The first paved streets appear to have been built in Ur in 4000 BCE. Corduroy roads were built in Glastonbury, England in 3300 BCE [4] and brick-paved roads were built in the Indus Valley civilisation on the Indian subcontinent from around the same time. In 500 BCE, Darius I the Great started an extensive road system in Persia (Iran), including the Royal Road.

With the rise of the Roman Empire, the Romans built roads using deep roadbeds of crushed stone as an underlying layer to ensure that they kept dry. On the more heavily travelled routes, there were additional layers that included six sided capstones, or pavers, that reduced the dust and reduced the drag from wheels.

In the medieval Islamic world, many roads were built throughout the Arab Empire. The most sophisticated roads were those of the Baghdad, Iraq, which were paved with tar in the 8th century. [5]

Canals and irrigation systems

The oldest known canals were built in Mesopotamia c. 4000 BCE, in what is now Iraq and Syria. The Indus Valley civilisation in India and Pakistan from c3300 BCE had a sophisticated canal irrigation system. [6] In Egypt, canals date back to at least 2300 BCE, when a canal was built to bypass the cataract on the Nile near Aswan. [7]

In ancient China, large canals for river transport were established as far back as the Warring States (481-221 BCE). [8] By far the longest canal was the Grand Canal of China completed in 609 CE, still the longest canal in the world today at 1,794 kilometres (1,115 mi).

In Europe, canal building began in the Middle Ages because of commercial expansion from the 12th century. Notable canals were the Stecknitz Canal in Germany in 1398, the Briare Canal connecting the Loire and Seine in France in 1642, followed by the Canal du Midi in 1683 connecting the Atlantic to the Mediterranean. Canal building progressed steadily in Germany in the 17th and 18th centuries with three great rivers, the Elbe, Oder, and Weser being linked by canals.

1700 to 1870

Roads

As traffic levels increased in England and roads deteriorated, toll roads were built by Turnpike Trusts, especially between 1730 and 1770. Turnpikes were also later built in the United States. They were usually built by private companies under a government franchise.

__Data section__.
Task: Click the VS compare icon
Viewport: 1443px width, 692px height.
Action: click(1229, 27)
...
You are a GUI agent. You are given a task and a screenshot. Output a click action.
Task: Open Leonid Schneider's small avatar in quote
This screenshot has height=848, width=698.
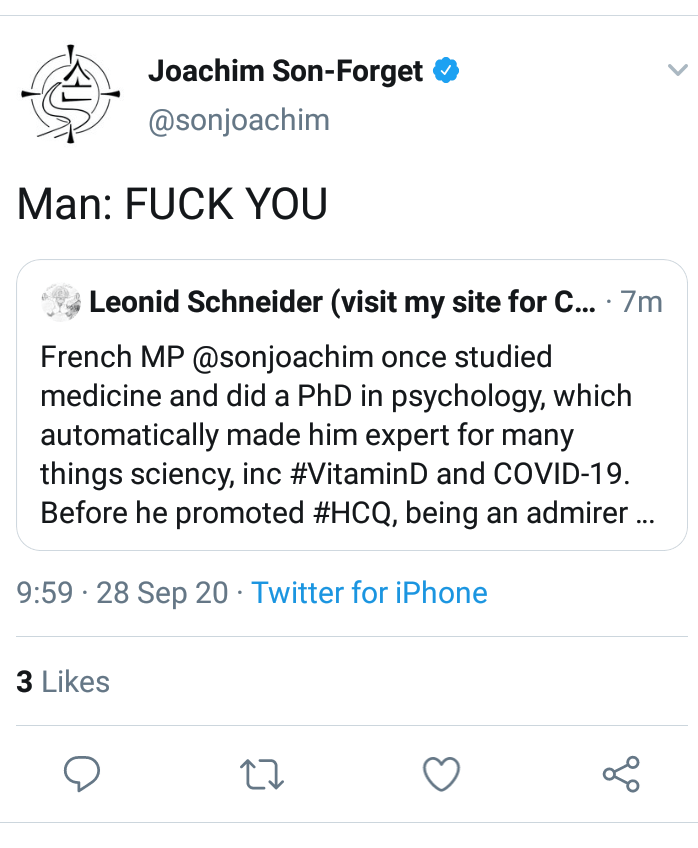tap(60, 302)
...
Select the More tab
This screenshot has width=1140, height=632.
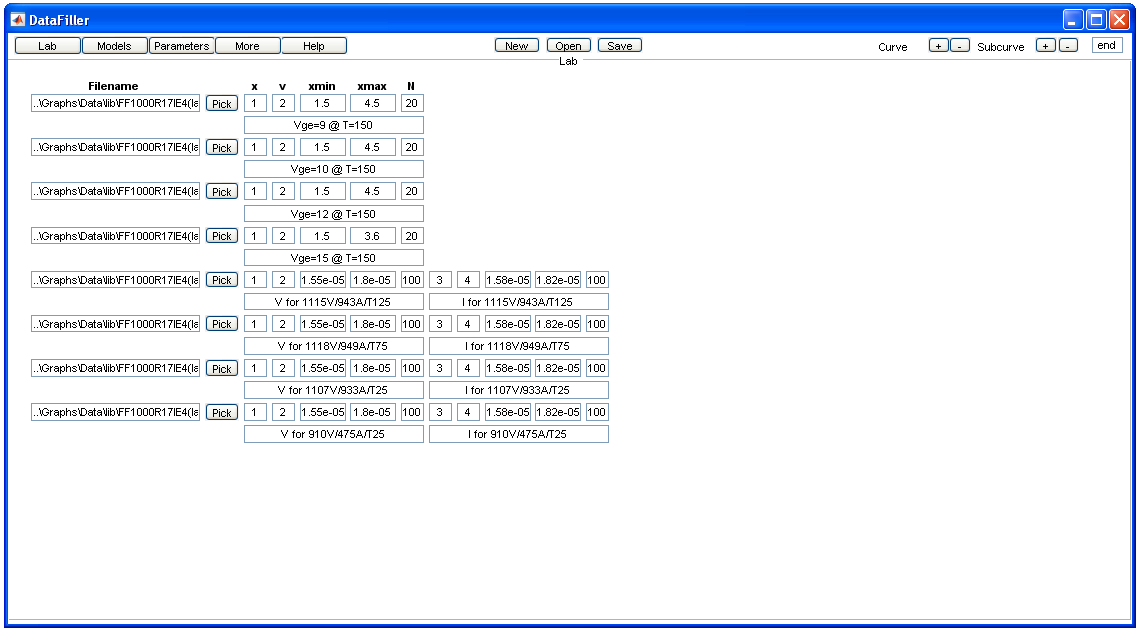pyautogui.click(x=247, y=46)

__Problem set__.
#1 According to the transport history text, in what century were the roads of Baghdad paved with tar?
#2 Reproduce the part of the transport history text that opens with the words containing "In Europe, canal" and closes with "a government franchise.".
The records are separate material and have nothing to do with the transport history text.

__The responses__.
#1 The 8th century.

#2
In Europe, canal building began in the Middle Ages because of commercial expansion from the 12th century. Notable canals were the Stecknitz Canal in Germany in 1398, the Briare Canal connecting the Loire and Seine in France in 1642, followed by the Canal du Midi in 1683 connecting the Atlantic to the Mediterranean. Canal building progressed steadily in Germany in the 17th and 18th centuries with three great rivers, the Elbe, Oder, and Weser being linked by canals.

1700 to 1870

Roads

As traffic levels increased in England and roads deteriorated, toll roads were built by Turnpike Trusts, especially between 1730 and 1770. Turnpikes were also later built in the United States. They were usually built by private companies under a government franchise.